_Entries provided_:
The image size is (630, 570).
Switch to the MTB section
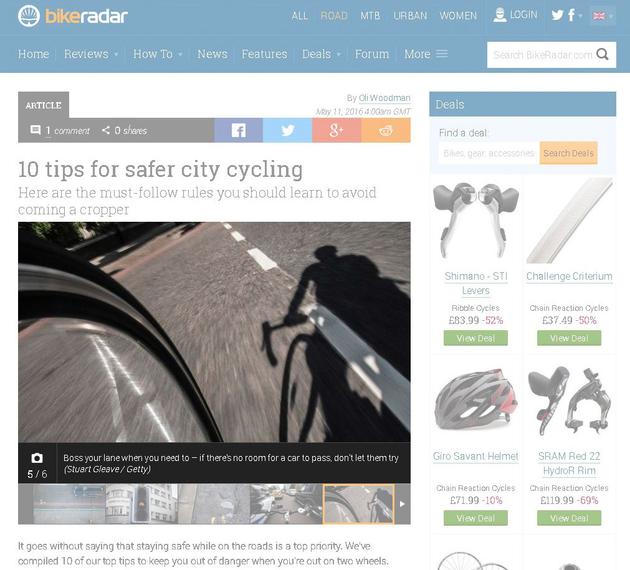pos(370,16)
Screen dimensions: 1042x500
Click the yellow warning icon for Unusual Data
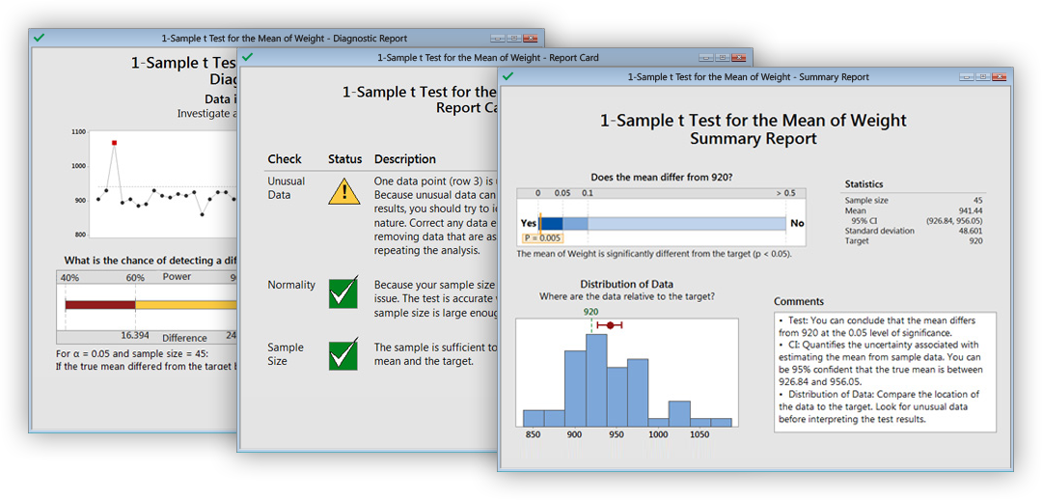[343, 191]
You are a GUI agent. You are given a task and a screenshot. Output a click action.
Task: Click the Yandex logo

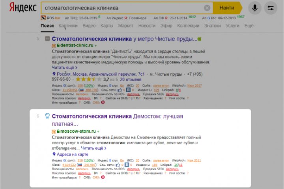(23, 7)
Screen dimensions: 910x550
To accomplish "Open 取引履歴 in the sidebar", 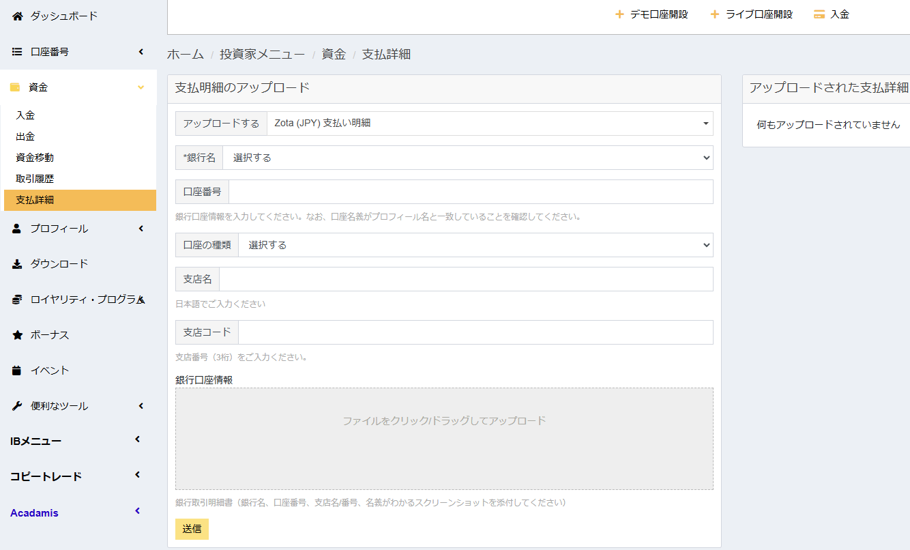I will click(35, 179).
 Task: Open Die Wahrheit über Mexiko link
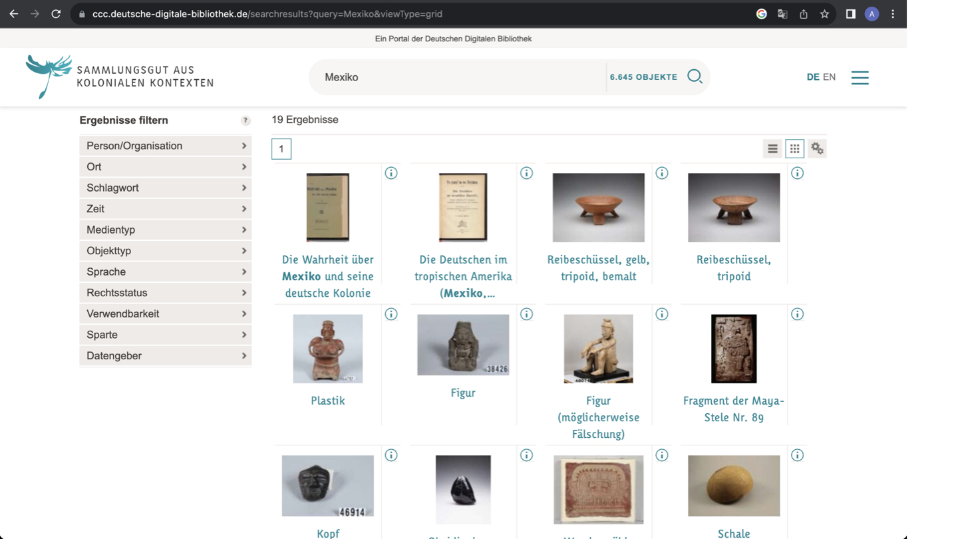[x=327, y=276]
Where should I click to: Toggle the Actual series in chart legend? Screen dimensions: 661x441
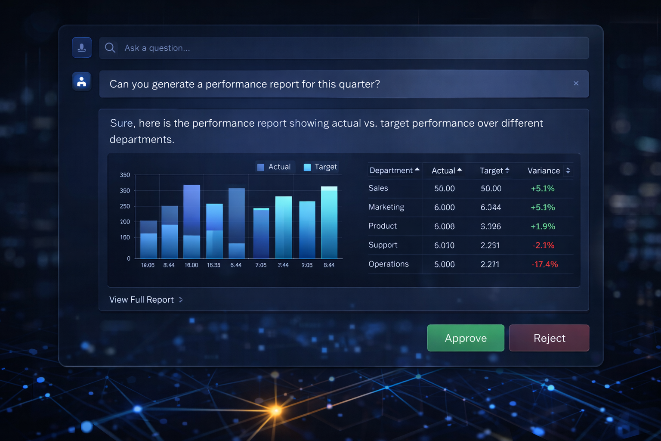point(274,167)
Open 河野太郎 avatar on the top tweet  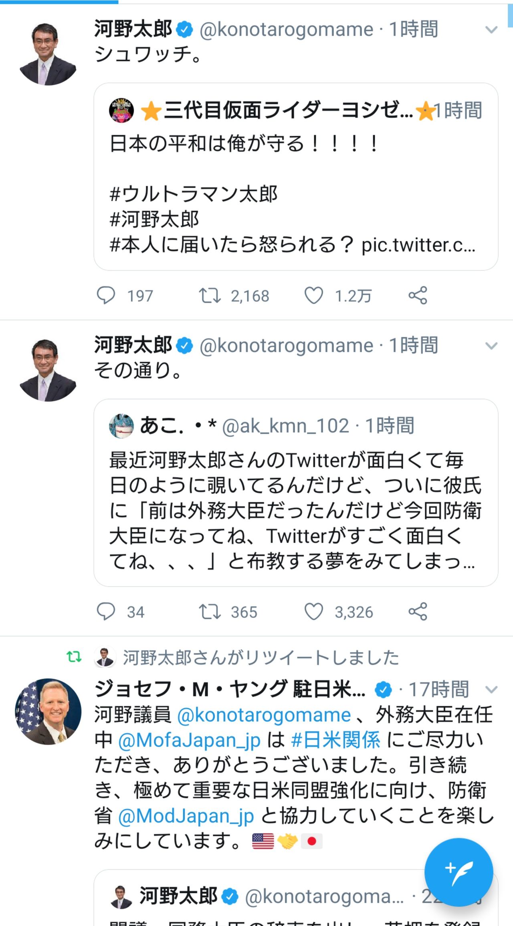(x=48, y=54)
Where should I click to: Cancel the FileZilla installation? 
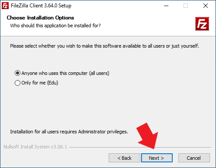pyautogui.click(x=194, y=158)
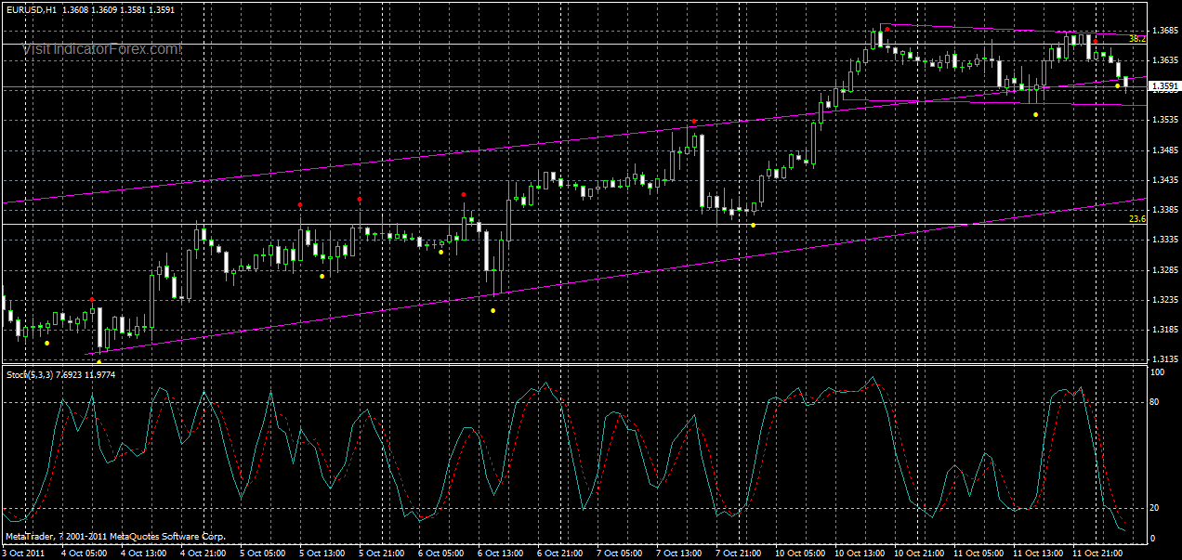Click the yellow signal dot below the latest candles

click(x=1118, y=85)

_Task directions_: Beginning with the line containing "Where should I click to: Cancel" and ending with the last line of the material, output each line exactly; do not include pictures.

_Solution to this problem_:
Where should I click to: Cancel the FileZilla installation? 
pyautogui.click(x=194, y=158)
Click the yellow signal dot below the latest candles

click(x=1118, y=85)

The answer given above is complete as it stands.